→ **Problem set**
1. In the passage on conference sponsor names, what term has recently been used for a sponsor who gives a very large amount of money?
2. Retype the passage on conference sponsor names from "We go to a number" up to and including "and higher amounts.".

→ **Page extract**
****************************************

We go to a number of planetarium conferences every year, and like most folks who work in the planetarium business selling things to other colleagues, we get hit up for “donations” to help support the costs of conferences. Frequently we’re given a choice of ways to donate money, and they’re given cute names like “Nova” sponsors or “supernova” sponsors. Recently we’ve been seeing the term “Hypernova” for a sponsor who gives some huge amount of money (like around $5,000 or $10,000). I guess these are perceived as hierarchies, much as silver, gold, and platinum are used commonly to describe credit cards with higher and higher amounts.
It’s not quite the same kind of hierarchy as stellar explosions though. While a nova might be perceived as the “weakest” of the mighty outbursts that flow from stars, and a supernova is a strong one, with a hypernova being a really strong one, these terms really refer to distinctly different types of stellar explosions.

****************************************

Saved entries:
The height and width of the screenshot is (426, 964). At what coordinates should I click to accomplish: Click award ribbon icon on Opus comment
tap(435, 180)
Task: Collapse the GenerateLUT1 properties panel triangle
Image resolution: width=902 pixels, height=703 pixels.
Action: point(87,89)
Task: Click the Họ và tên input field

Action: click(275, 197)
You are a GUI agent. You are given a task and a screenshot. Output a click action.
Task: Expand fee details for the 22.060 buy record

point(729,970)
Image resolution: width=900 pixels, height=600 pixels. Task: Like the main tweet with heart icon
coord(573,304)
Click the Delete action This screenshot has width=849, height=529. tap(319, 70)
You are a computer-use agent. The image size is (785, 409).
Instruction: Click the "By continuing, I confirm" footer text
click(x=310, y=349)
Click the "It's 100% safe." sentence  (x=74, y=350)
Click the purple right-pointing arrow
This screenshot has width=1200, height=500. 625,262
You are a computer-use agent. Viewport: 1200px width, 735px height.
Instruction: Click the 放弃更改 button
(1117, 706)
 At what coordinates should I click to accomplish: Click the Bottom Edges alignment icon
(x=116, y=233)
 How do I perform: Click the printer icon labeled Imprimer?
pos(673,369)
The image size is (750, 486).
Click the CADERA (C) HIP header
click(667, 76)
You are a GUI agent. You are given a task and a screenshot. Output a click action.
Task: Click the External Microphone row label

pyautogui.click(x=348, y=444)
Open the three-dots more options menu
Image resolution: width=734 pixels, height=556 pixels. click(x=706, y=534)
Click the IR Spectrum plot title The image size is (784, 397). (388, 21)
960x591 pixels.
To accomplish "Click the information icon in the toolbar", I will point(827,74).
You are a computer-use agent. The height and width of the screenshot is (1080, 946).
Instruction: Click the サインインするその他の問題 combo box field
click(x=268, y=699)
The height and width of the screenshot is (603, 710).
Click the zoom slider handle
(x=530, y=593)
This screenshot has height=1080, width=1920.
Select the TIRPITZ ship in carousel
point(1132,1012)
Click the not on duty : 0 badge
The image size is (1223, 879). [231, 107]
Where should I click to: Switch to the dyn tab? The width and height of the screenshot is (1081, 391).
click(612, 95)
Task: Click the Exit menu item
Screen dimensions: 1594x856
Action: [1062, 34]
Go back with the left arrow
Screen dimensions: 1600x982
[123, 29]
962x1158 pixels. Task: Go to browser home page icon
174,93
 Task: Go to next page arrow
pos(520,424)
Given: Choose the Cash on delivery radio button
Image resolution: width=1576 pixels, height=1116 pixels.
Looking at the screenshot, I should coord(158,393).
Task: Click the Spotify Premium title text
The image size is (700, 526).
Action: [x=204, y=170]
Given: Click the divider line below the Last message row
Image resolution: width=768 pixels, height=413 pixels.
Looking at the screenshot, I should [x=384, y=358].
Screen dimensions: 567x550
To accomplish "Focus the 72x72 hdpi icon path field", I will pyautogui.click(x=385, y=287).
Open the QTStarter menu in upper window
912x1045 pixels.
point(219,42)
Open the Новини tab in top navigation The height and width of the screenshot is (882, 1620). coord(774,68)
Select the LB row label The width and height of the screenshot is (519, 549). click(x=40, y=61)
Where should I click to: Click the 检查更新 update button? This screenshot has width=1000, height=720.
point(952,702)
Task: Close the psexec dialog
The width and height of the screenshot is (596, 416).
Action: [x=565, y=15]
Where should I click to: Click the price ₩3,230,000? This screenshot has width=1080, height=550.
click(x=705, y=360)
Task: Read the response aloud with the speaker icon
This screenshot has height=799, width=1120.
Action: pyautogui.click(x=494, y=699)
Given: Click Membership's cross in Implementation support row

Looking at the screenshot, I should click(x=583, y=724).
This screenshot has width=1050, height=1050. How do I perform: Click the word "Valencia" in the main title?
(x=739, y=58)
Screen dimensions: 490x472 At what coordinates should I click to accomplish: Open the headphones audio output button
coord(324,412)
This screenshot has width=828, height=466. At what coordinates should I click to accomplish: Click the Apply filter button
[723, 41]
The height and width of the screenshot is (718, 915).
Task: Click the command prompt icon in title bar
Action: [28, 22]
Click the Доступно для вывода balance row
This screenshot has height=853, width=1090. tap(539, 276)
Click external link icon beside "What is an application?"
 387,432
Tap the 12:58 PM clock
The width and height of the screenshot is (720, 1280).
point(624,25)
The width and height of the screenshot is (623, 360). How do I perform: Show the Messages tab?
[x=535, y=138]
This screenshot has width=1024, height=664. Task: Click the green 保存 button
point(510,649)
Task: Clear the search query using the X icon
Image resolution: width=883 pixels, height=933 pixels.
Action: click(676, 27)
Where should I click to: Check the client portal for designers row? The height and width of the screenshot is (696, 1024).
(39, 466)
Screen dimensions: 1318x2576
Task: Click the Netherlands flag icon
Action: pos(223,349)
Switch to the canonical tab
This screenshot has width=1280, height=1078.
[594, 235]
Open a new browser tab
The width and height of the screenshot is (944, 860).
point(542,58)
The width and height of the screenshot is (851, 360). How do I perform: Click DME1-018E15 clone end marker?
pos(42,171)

****************************************

→ **Solutions for each task**
1. "Hypernova"

2.
We go to a number of planetarium conferences every year, and like most folks who work in the planetarium business selling things to other colleagues, we get hit up for “donations” to help support the costs of conferences. Frequently we’re given a choice of ways to donate money, and they’re given cute names like “Nova” sponsors or “supernova” sponsors. Recently we’ve been seeing the term “Hypernova” for a sponsor who gives some huge amount of money (like around $5,000 or $10,000). I guess these are perceived as hierarchies, much as silver, gold, and platinum are used commonly to describe credit cards with higher and higher amounts.